I rom del Campo Panareo di Lecce tra marginalità socio-lavorativa e contingenza





Abstract 

This text analyzes social and working environment for a group of citizens of Roma origin settled for over thirty years in Lecce where, for twenty years, they found a house in a Roma camp located in the suburban area of the town.
In this essay it will be reconstructed, through field notes and interviews, causes, processes, modifications and, above all, difficulties of access to socio-economic resources of this group of citizens who, although they are present on the same territory for more than two decades, they still have a strong socio-economic gap with respect to the local people due, in a large part, to the institutional choices reserved for them until today.

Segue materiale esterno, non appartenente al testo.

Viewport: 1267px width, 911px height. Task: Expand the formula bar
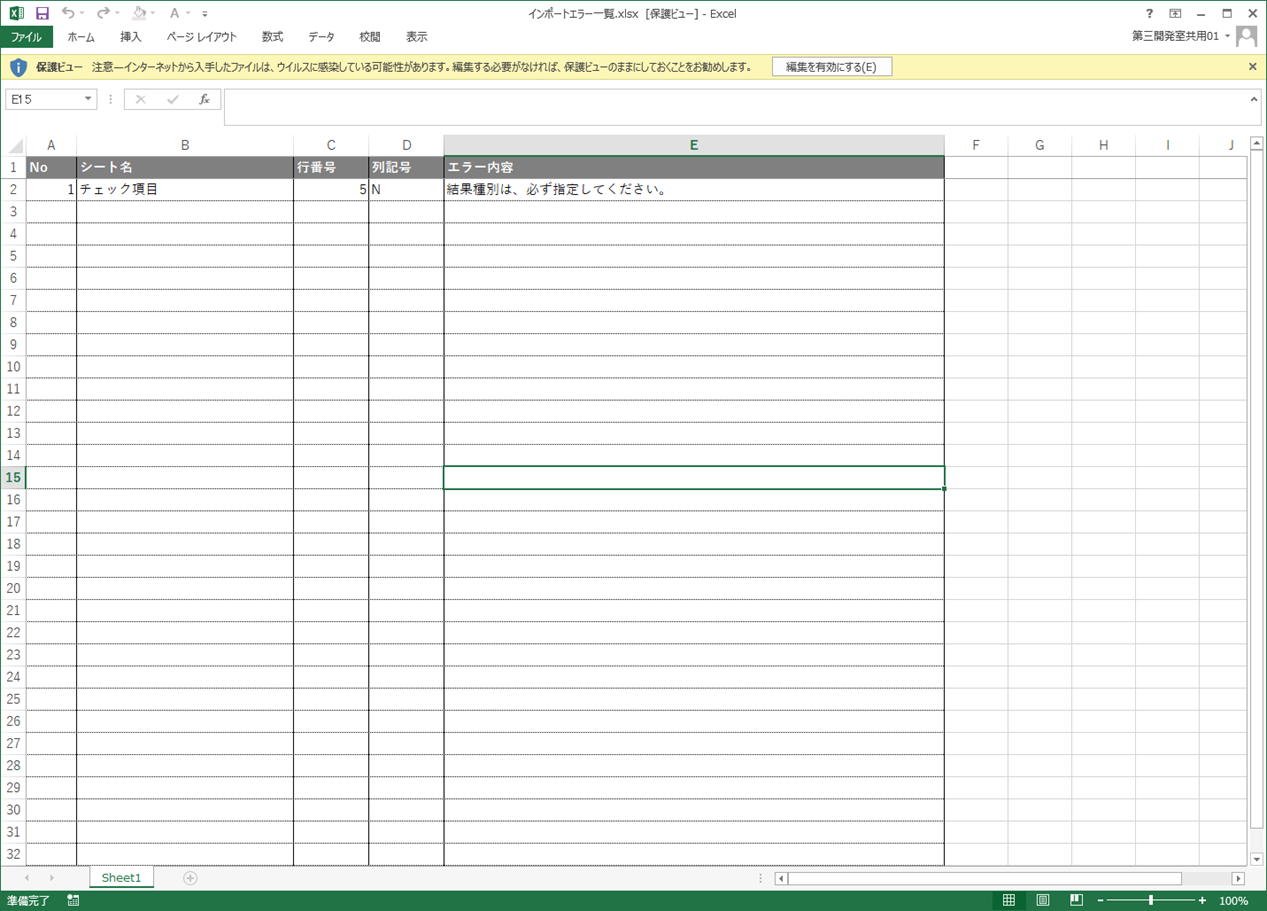[x=1254, y=99]
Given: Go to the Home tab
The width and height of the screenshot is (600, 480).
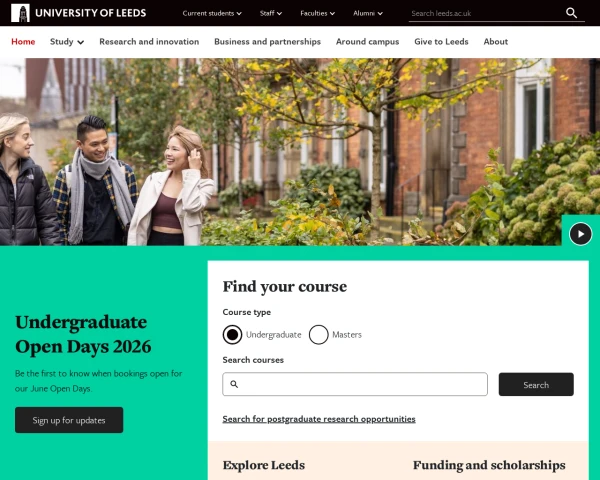Looking at the screenshot, I should (23, 42).
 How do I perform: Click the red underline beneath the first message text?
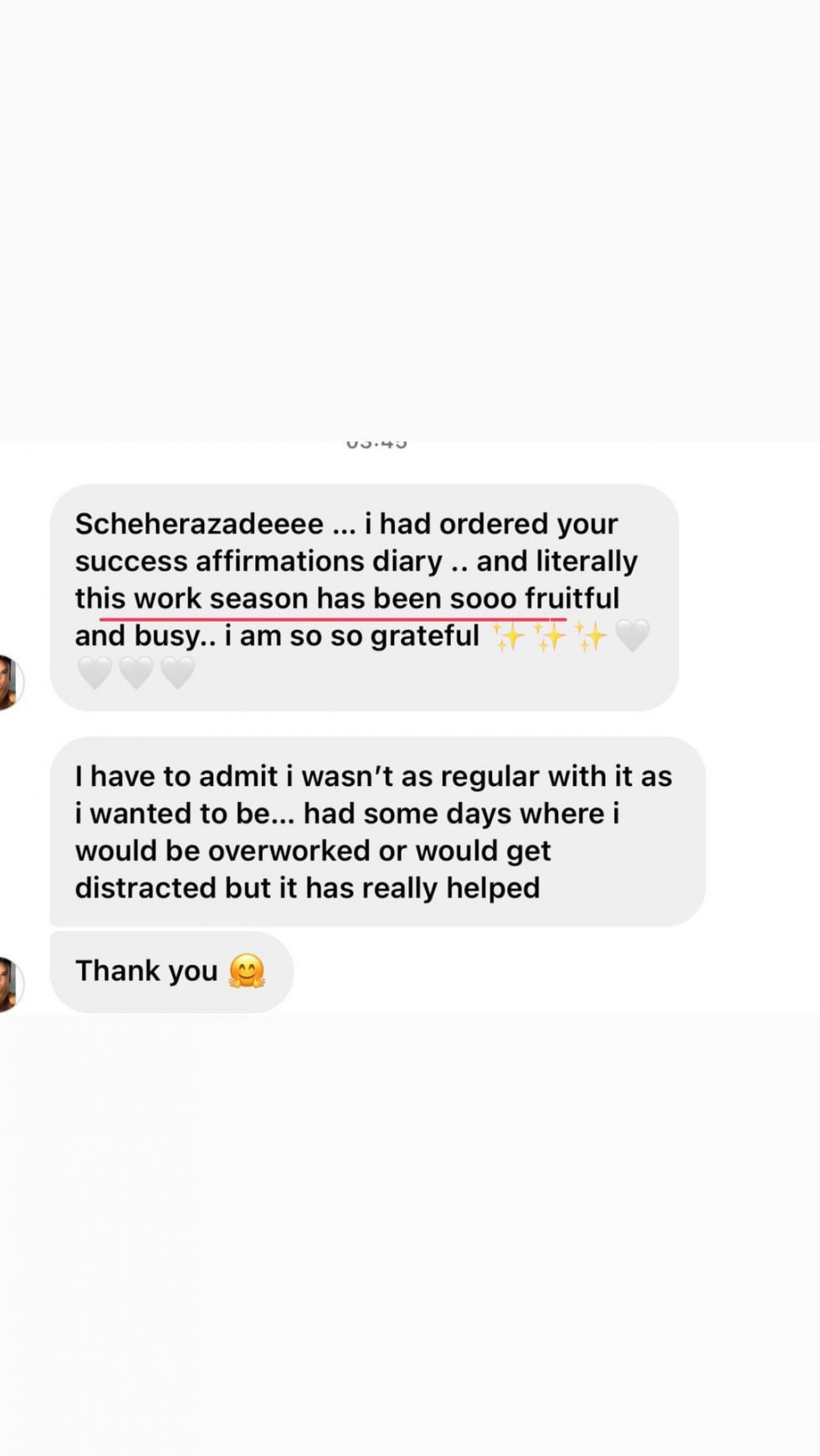click(x=333, y=620)
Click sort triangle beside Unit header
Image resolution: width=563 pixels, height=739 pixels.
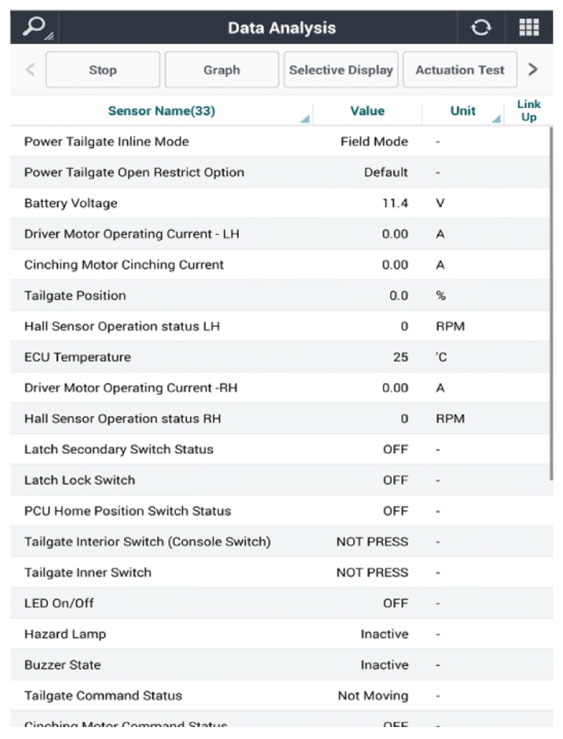496,118
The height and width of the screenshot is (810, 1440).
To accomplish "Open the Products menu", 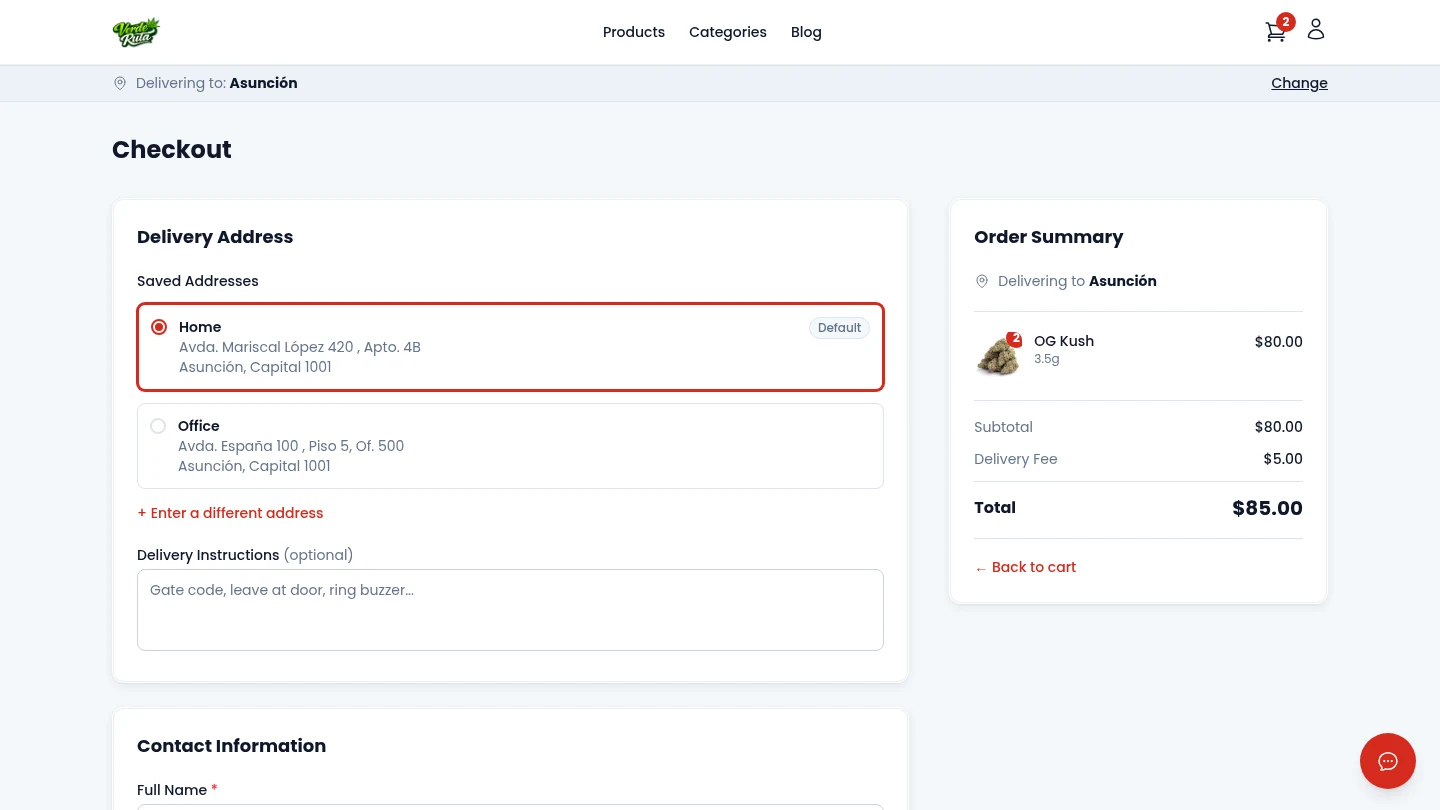I will point(633,32).
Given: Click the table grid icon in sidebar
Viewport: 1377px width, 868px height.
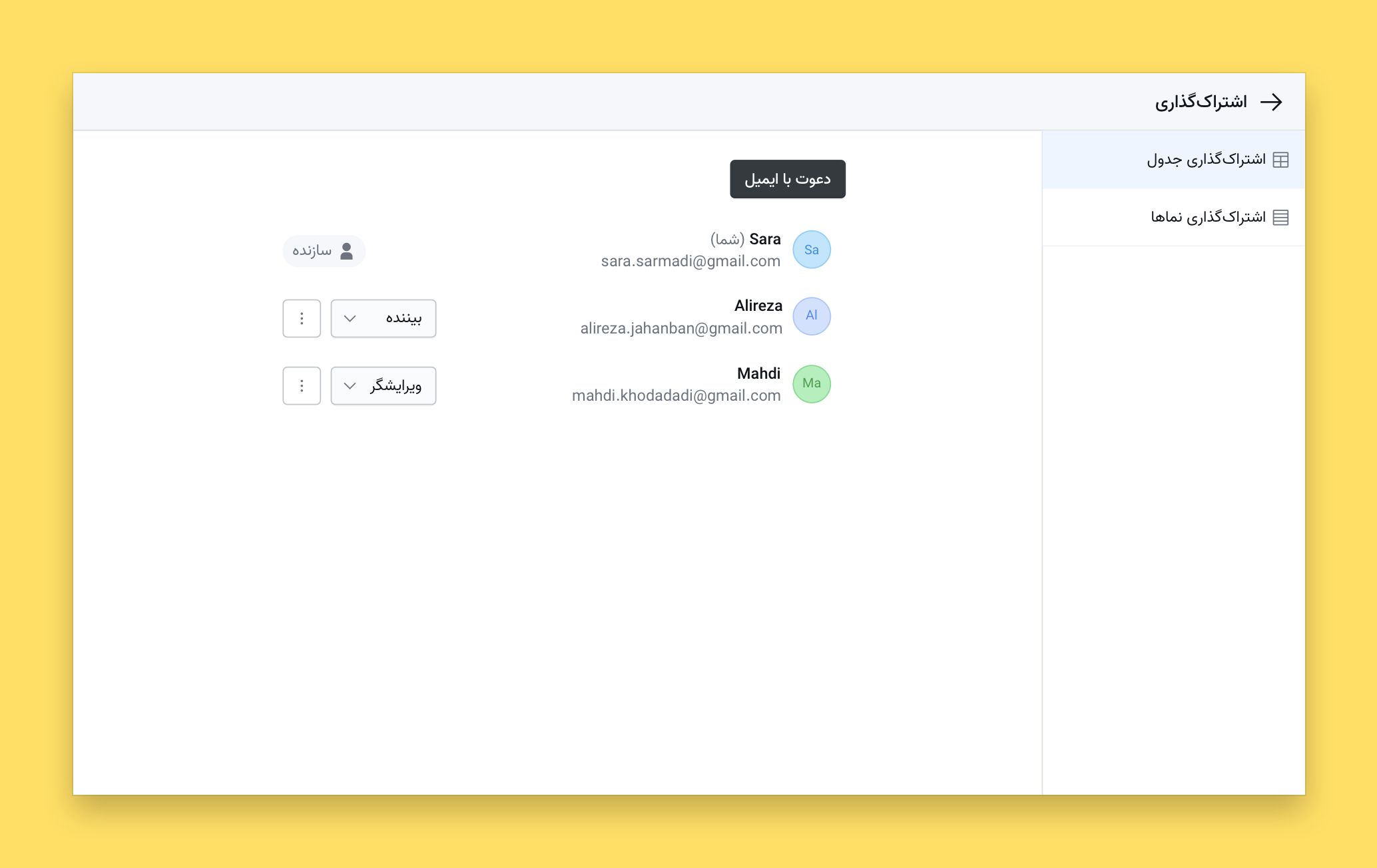Looking at the screenshot, I should [1280, 160].
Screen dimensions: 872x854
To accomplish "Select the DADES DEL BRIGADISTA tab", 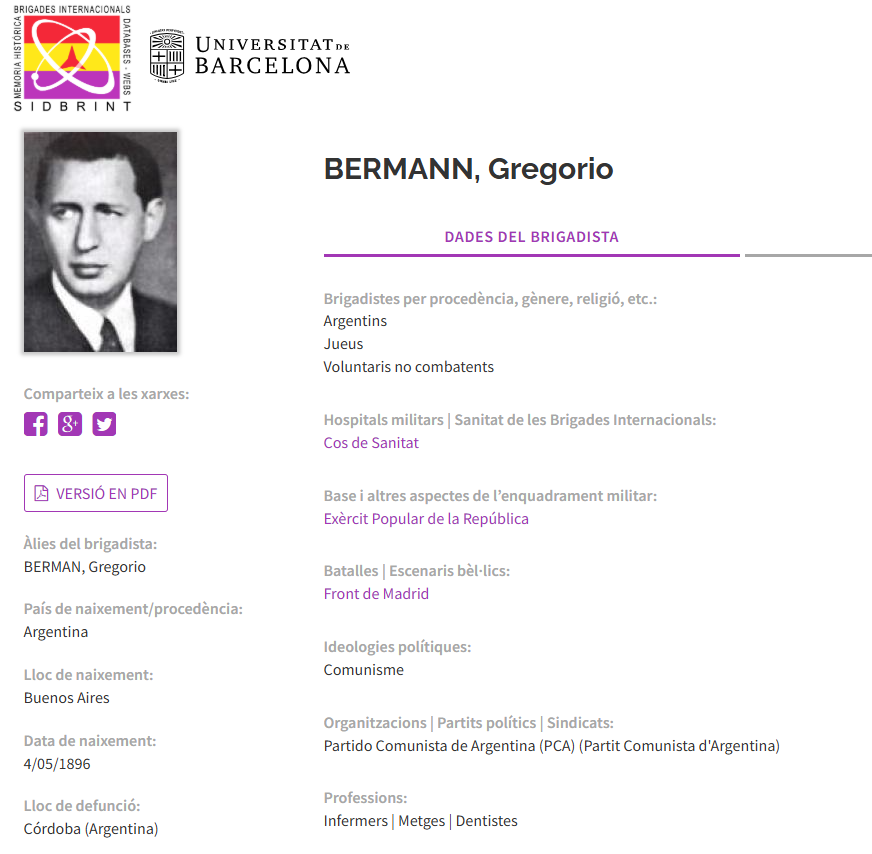I will pyautogui.click(x=531, y=238).
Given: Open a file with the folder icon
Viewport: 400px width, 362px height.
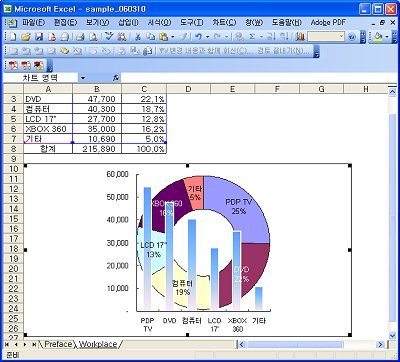Looking at the screenshot, I should tap(26, 37).
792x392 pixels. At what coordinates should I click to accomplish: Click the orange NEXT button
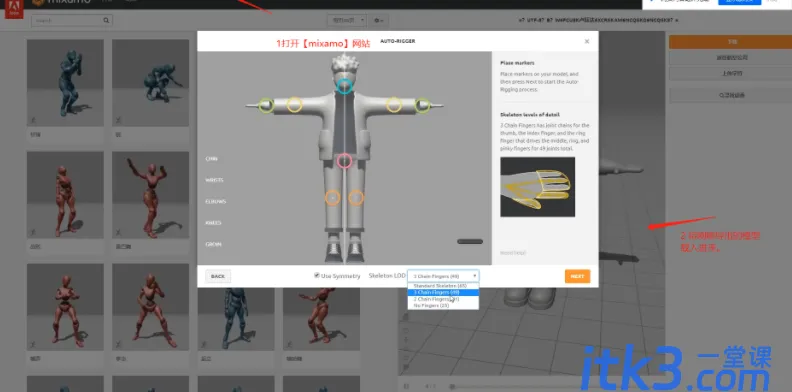coord(577,276)
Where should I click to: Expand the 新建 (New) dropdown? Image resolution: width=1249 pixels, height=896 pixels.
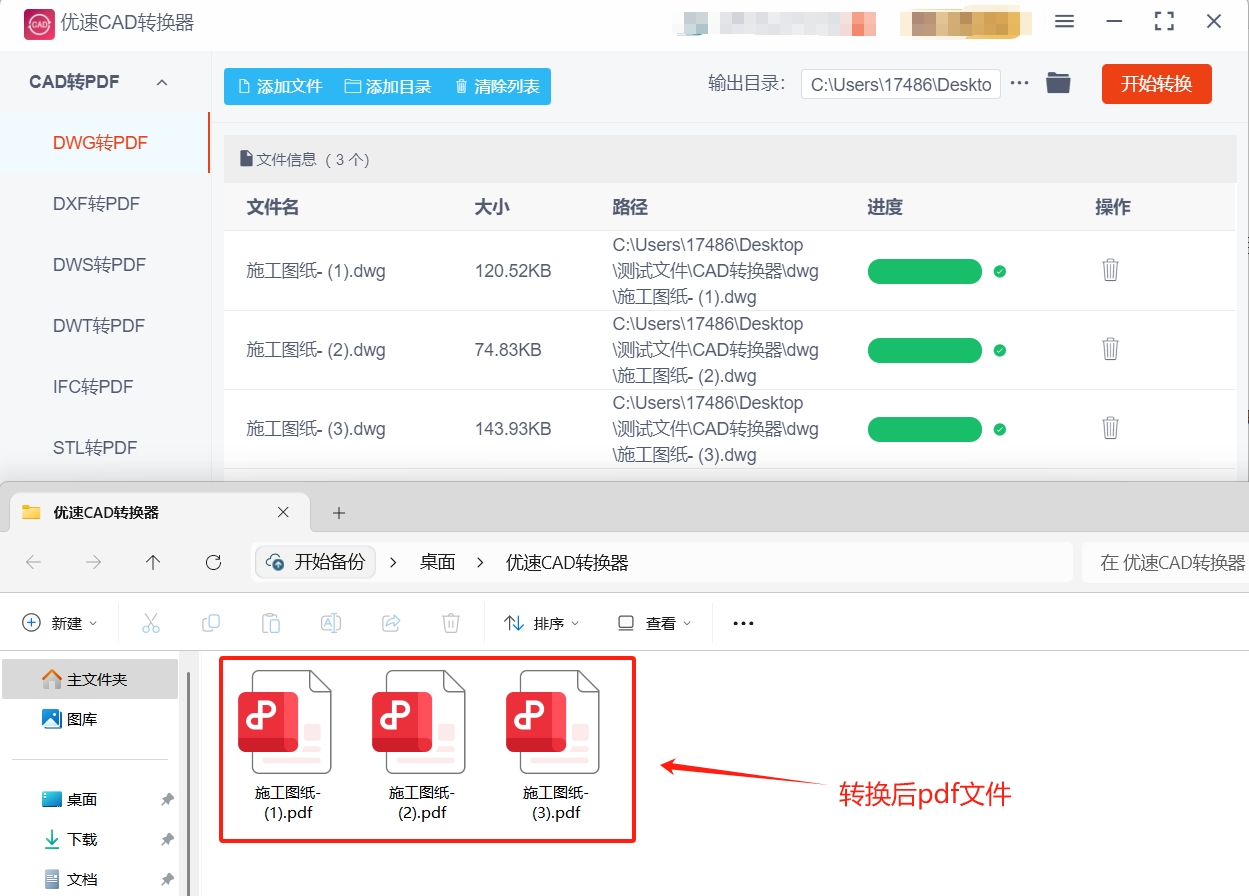coord(60,622)

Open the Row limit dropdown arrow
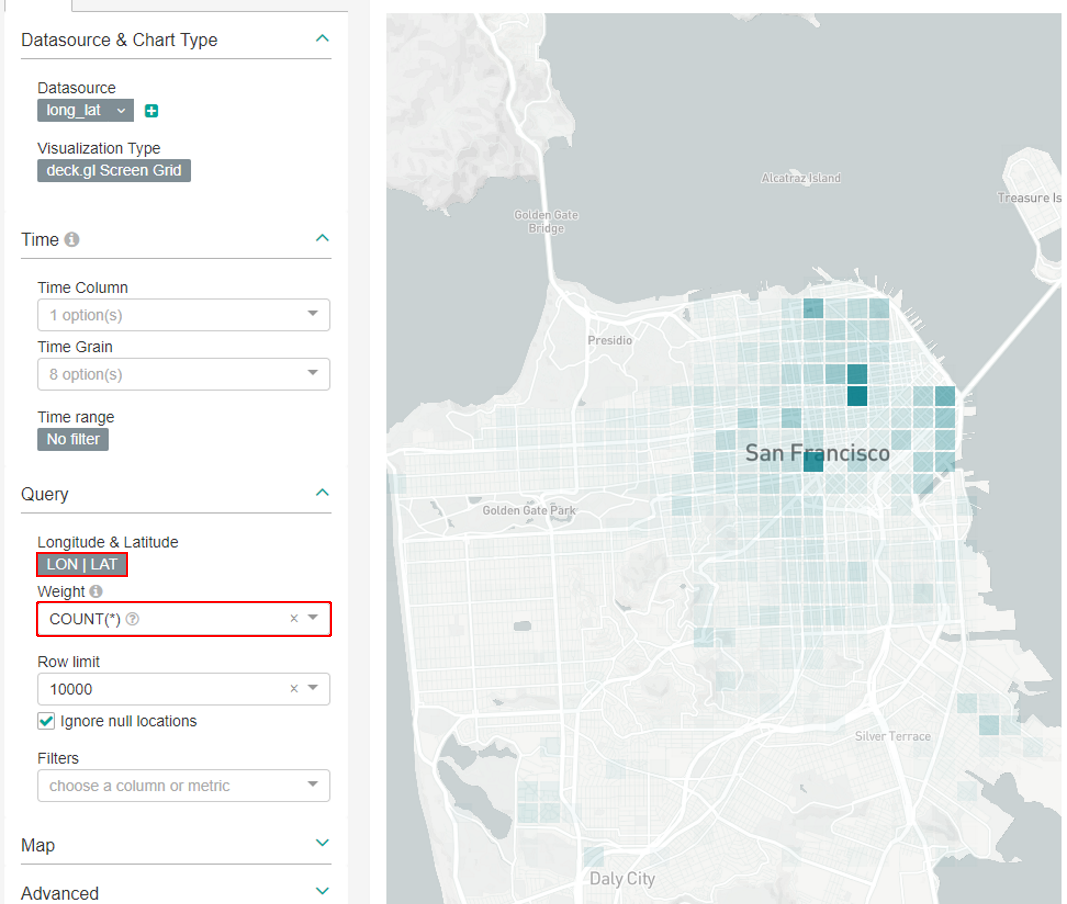coord(313,688)
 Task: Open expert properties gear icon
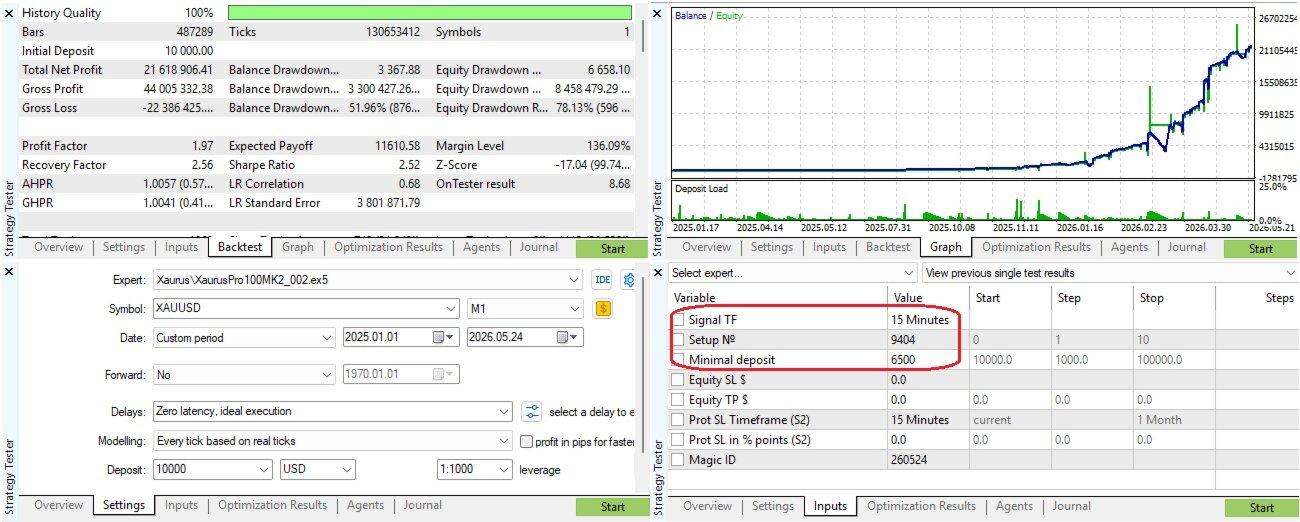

Keywords: rom, work, Roma camp, discrimination, marginalization, exclusion, contingency.


Introduzione

Da sempre la presenza dei gruppi rom2, in Europa come altrove, è stata oggetto di processi di stigmatizzazione e marginalizzazione da parte delle società maggioritarie3. I rapporti che storicamente si sono instaurati tra rom e gagé4 sono stati, quasi sempre, rapporti di potere, fortemente asimmetrici, improntati alla conflittualità con le società maggioritarie, un’asimmetria ancor oggi mantenuta attraverso le politiche pubbliche emanate dalle istituzioni [Vitale T., 2008]. Si tratta di politiche che incidono fortemente sui diversi aspetti della vita individuale e sociale dei membri dei gruppi rom. Non fa eccezione la sfera lavorativa, una dimensione anch’essa molto condizionata dalle scelte politiche e dai processi di istituzionalizzazione loro riservati.Questo saggio si pone l’obiettivo di analizzare il rapporto instaurato con la sfera del lavoro dai membri di uno specifico gruppo rom, i XoraXané, che dagli anni Ottanta vivono nel capoluogo salentino. 
Farò riferimento a dati rilevati da un’indagine5sul campo svolta dall’I.C.I.S.MI.6 tra il 2008 e il 2010, la terza sullo stesso gruppo.  Il percorso d’indagine, non ancora concluso, ha previsto due fasi:
- una prima, quantitativa, finalizzata alla ricostruzione dei dati socio-anagrafici dei singoli membri, dei percorsi migratori delle diverse famiglie e al rilevamento di opinioni e atteggiamenti dei singoli su specifici temi (studio, lavoro, sanità, giustizia, vita sociale nel e al di fuori del campo);
- una seconda fase, di carattere prettamente qualitativo – condotta attraverso l’osservazione e la realizzazione d’interviste aperte – ha focalizzato specifici temi, tra cui anche quello del rapporto con il lavoro che costituisce l’oggetto di riflessione di questo articolo.Questi risultati non hanno pretesa d’esaustività, ma vogliono essere un contributo alla riflessione sulle cause, sulle modalità e sulle difficoltà d’accesso alle risorse socio-economiche di un gruppo di cittadini di origine rom che, sebbene presenti sullo stesso territorio da più di un ventennio, si trovano ancora a confrontarsi con un forte gap socio-economico rispetto al gruppo maggioritario dovuto, in gran parte, alle scelte istituzionali loro riservate.